All this is part of what CIVICUS, a global alliance of civil society groups, is calling a global emergency: unprecedented restrictions on the freedoms of expression, association, and peaceful assembly that it describes in its 2017 State of Civil Society Report as “a new democratic crisis.”
So how should the 28-member European Union, the world’s largest trade partner and aid donor, respond? Last week, in an important public stand, its members adopted a position affirming the important role of civil society groups globally “as promoters of democracy, defenders of rights holders and of the rule of law, social justice, and human rights” and committing the EU and its members to adopt “to take concrete actions … to protect and expand civil society space,” and to adopt “sharper and more coherent approaches.”
The EU recently established one element of an emergency response system for civil society, with the launch in October 2015 of Protect Defenders, which, through a consortium of 12 civil society organizations, offers emergency grants and relocation support to human rights defenders at risk.
The EU also has an elaborate conflict prevention framework that sets out a systematic approach to identifying a crisis. This framework identifies emerging threats to civil society groups as one of the indicators of a potential conflict.
But to address the global emergency that CIVICUS and other organizations have identified, the focus needs to be even earlier. The EU and its member states need to improve efforts to identify and act on the very early warning signs—both to safeguard the space for civil society and prevent further escalation. Continued discussions with the institutions should refine responses along four areas of concern:
- Preventive strategies: Ensuring that civil society groups are strong enough to face threats in the first place is vital. This should include ensuring core funding for organizations, so that they can build effective structures and develop medium- to long-term strategies, with sufficient flexibility to respond to emerging challenges. Increased knowledge and the ability to effectively spot trends should also be part of ongoing preventive action.

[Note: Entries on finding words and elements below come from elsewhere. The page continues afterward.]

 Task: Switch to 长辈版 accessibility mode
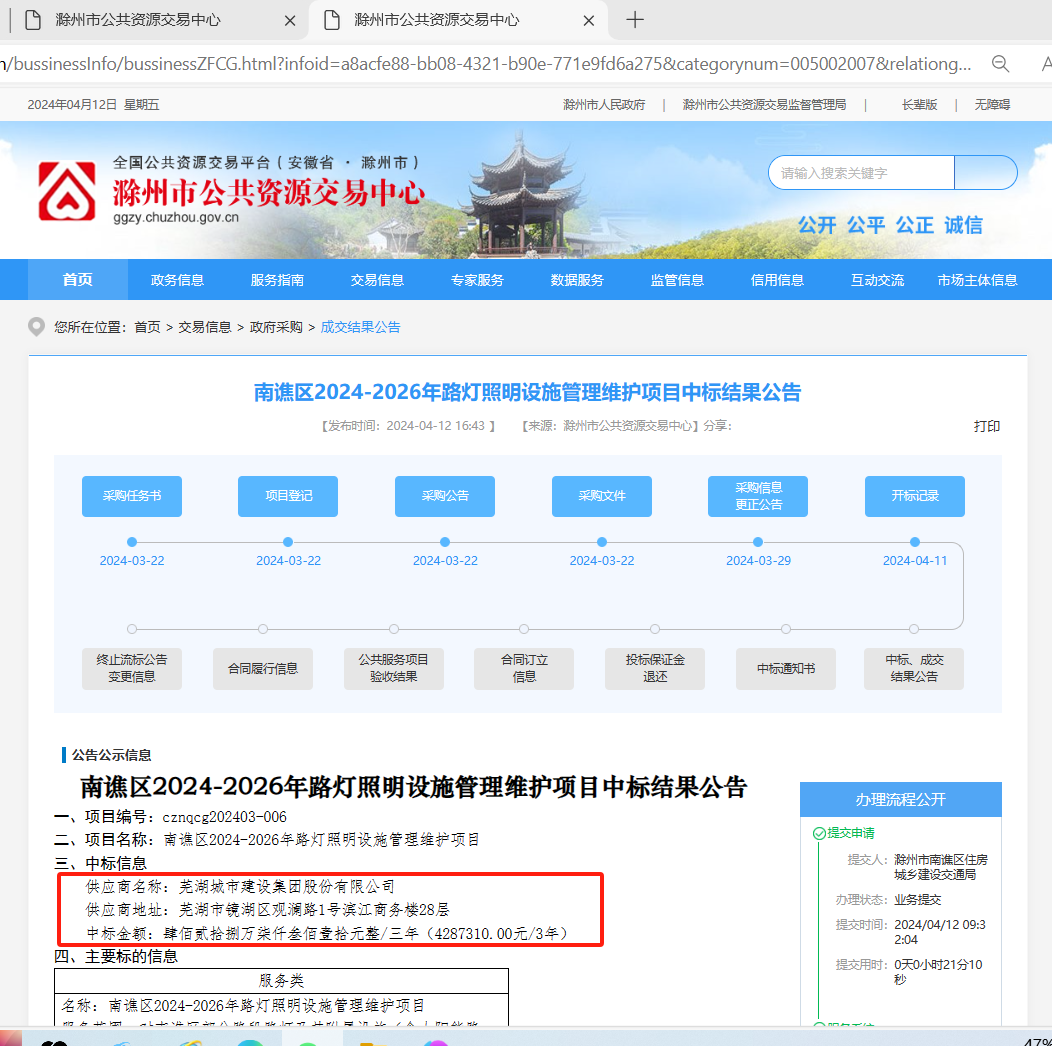point(919,105)
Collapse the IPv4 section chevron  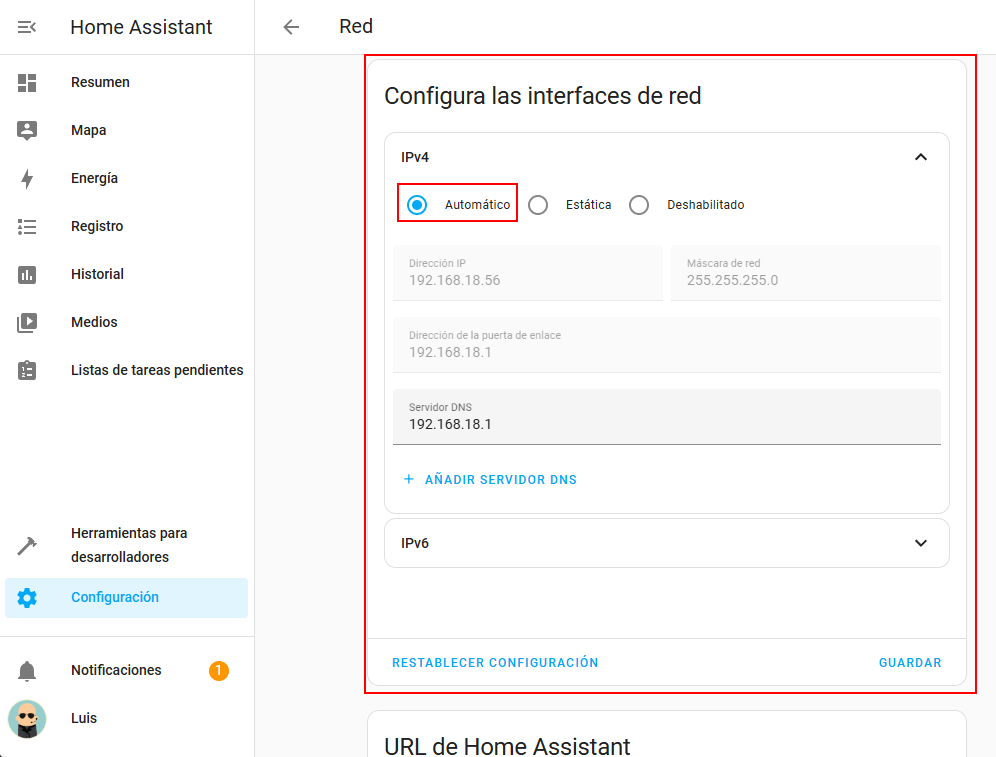pyautogui.click(x=921, y=157)
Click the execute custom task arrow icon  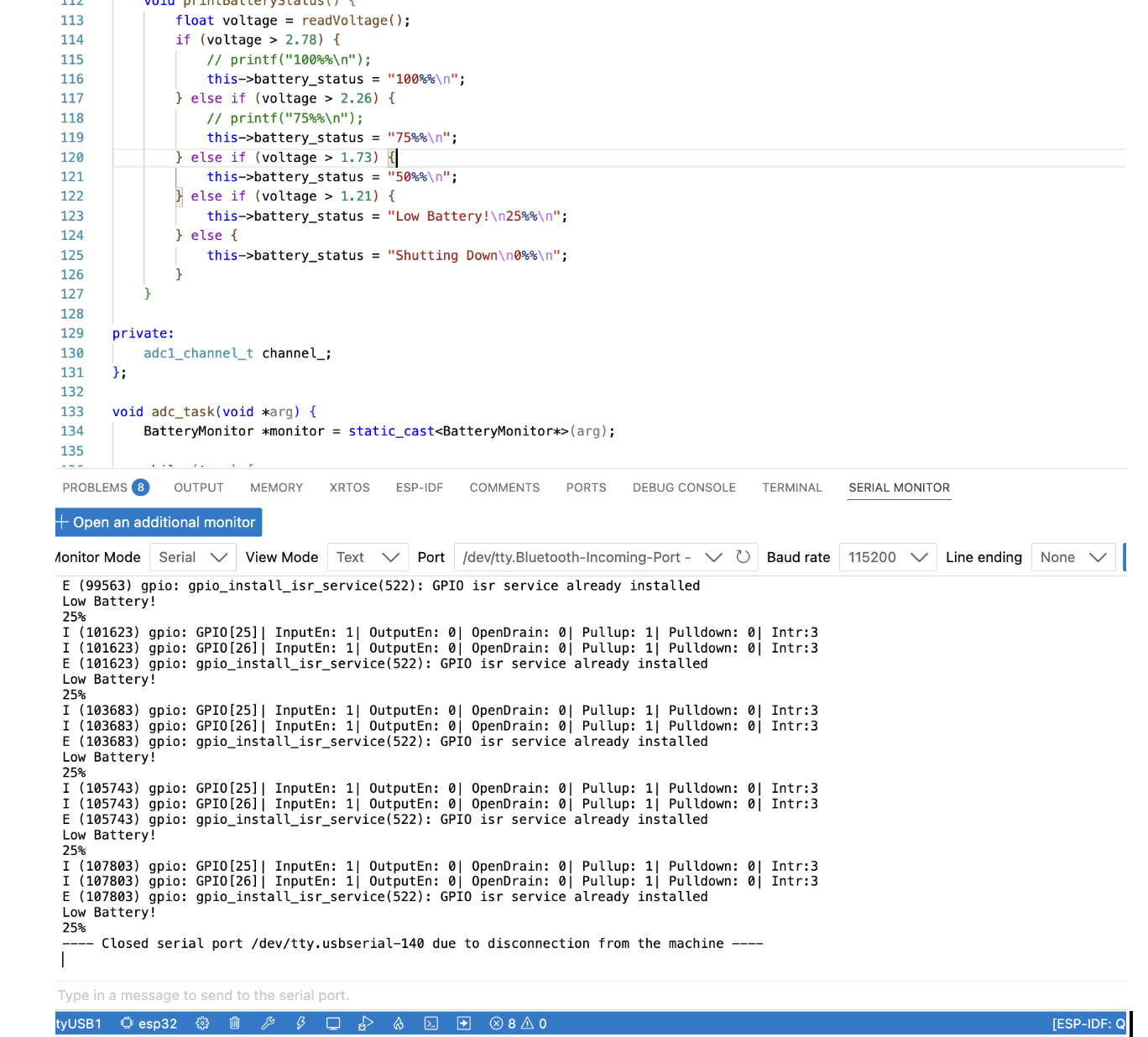[x=463, y=1024]
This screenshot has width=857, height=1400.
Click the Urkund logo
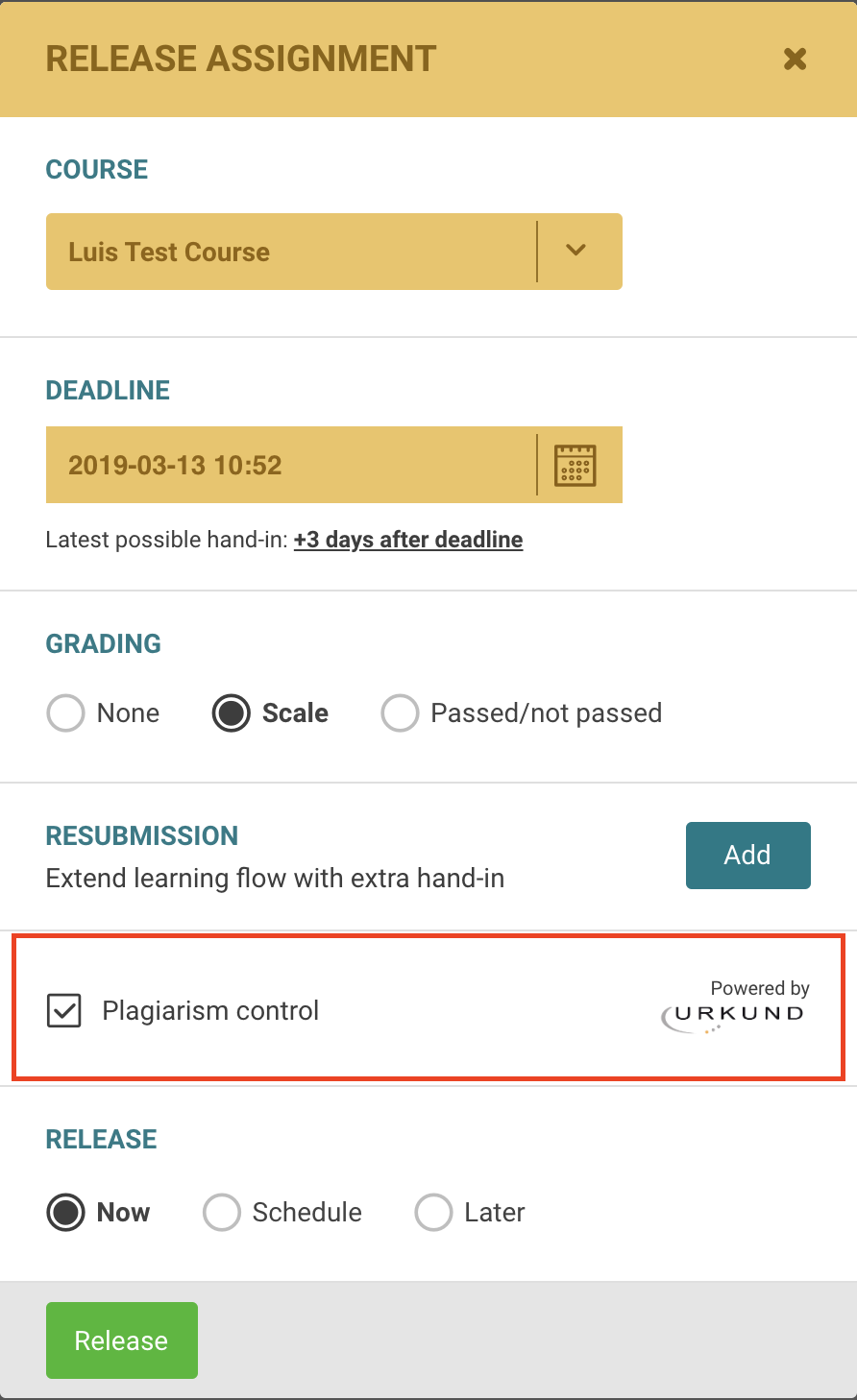[733, 1018]
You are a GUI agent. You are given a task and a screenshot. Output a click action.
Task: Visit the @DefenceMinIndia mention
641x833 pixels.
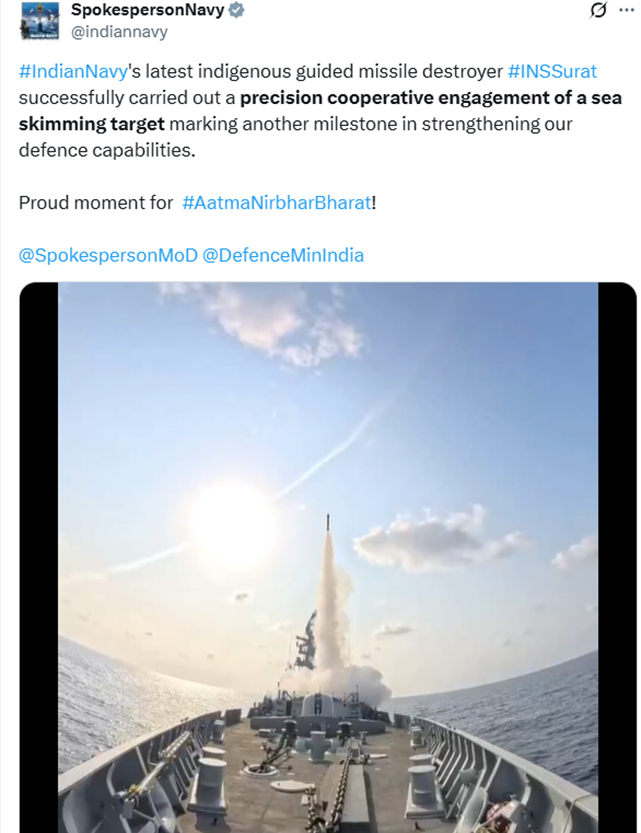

- Early warning and action: Currently the most neglected area. Precautionary steps must be taken at the first signs of trouble—as soon as an individual politician questions the transparency of NGOs, or journalists are questioned, or protests are shut down. A range of possible early responses can underline EU concern, such as organizing a seminar, proposing a visit from a special rapporteur, facilitating regional connections, or organizing visits by EU diplomats to groups that are coming under pressure. At the same time, scenario planning is crucial in the event that repressive measures are ramped up. This includes having a clear understanding of the legal obligations associated with various policy options, opposing funding restrictions and ensuring tailor-made responses.
- Crisis response: This is probably the area where there has been the most action so far by from the EU, but not always in a systematic way. The ability to collect and correctly analyze information on a rapidly developing crisis is crucial for an effective response.
- Preventing civil society extinction: How should the EU respond when prolonged repression leads to the closure of all independent civil society groups within a country? Possible options should include ensuring that individual human rights defenders and civil society organizations are able to operate in neighboring or in other safe countries, potentially for extensive periods of time. Individuals who continue to work under difficult circumstances should also be supported—both through financial and political support. Without these kind of efforts, which require a flexible approach, there is a risk that independent and critical organizations may disappear, making them harder to re-establish years later.
Being conscious of the actions that might be harmful is also important. Engaging with civil society through one formal network (that might be exposed to interference by hostile political forces) can have a very damaging effect, as can channeling funds through a single basket fund.
The “sharper, more coherent” approach that the EU has now publicly espoused requires a bold and structured approach. Without it, the risk is that reflexive responses will continue to be too little, too late.